◆ **TEXT PASSAGE**:
□ □ □ □ □ □ □
In C++, you cannot have statements outside any function. However, you have global objects declared, and constructor (initializer) call for these global objects are automatic before main starts. In your example, fakeVar is a global pointer that gets initialized through a function of class static scope, this is absolutely fine.
Even a global object would do provide that global object constructor does the desired initializaton. For example,

class Fake
{
public:
    Fake()     {
        myMap["test"]=222;
        // Do whatever with your global Variables
    }
};
Fake fake; 


回答9:

This is a case where unity builds (single translation unit builds) can be very powerful. The __COUNTER__ macro is a de facto standard among C and C++ compilers, and with it you can write arbitrary imperative code at global scope:

// At the beginning of the file...
template <uint64_t N> void global_function() { global_function<N - 1>(); } // This default-case skips "gaps" in the specializations, in case __COUNTER__ is used for some other purpose.
template <> void global_function<__COUNTER__>() {} // This is the base case.

void run_global_functions();

#define global_n(N, ...) \
template <> void global_function<N>() { \
    global_function<N - 1>(); /* Recurse and call the previous specialization */ \
    __VA_ARGS__; /* Run the user code. */ \
}
#define global(...) global_n(__COUNTER__, __VA_ARGS__)

// ...

std::map<std::string, int> myMap;

global({
    myMap["test"]=222;
    // Do whatever with your global variables
})
□ □ □ □ □ □ □
◆ **ROWS**:
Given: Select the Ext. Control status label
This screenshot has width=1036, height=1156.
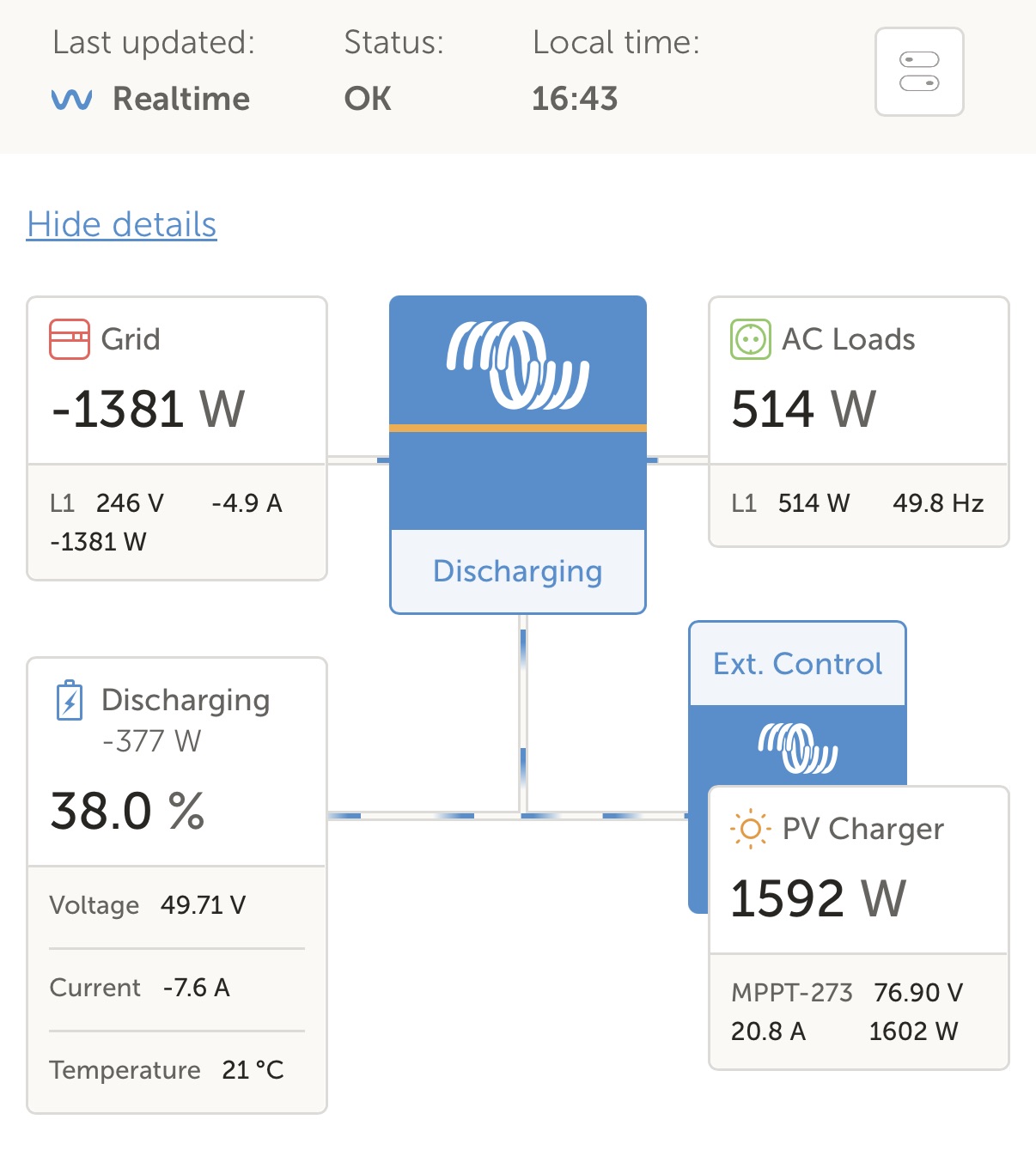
□ □ □ □ □ □ □
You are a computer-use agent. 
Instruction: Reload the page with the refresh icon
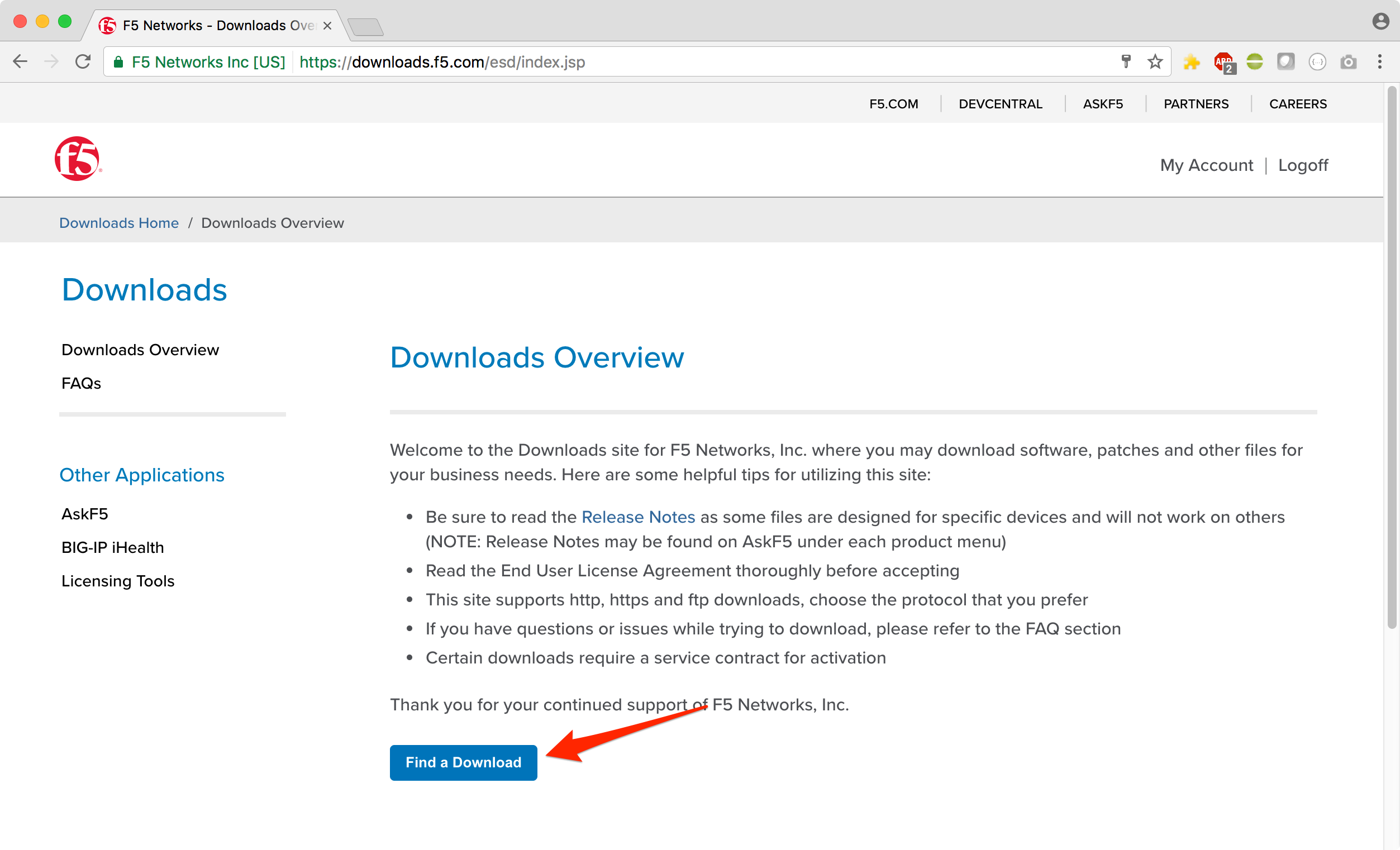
□ □ □ □ □ □ □
In the C++ excerpt, rewrite the stretch from "In C++, you" through "is absolutely fine.", renaming "fakeVar" to "configPtr". The records are not needed for anything that comes next.

In C++, you cannot have statements outside any function. However, you have global objects declared, and constructor (initializer) call for these global objects are automatic before main starts. In your example, configPtr is a global pointer that gets initialized through a function of class static scope, this is absolutely fine.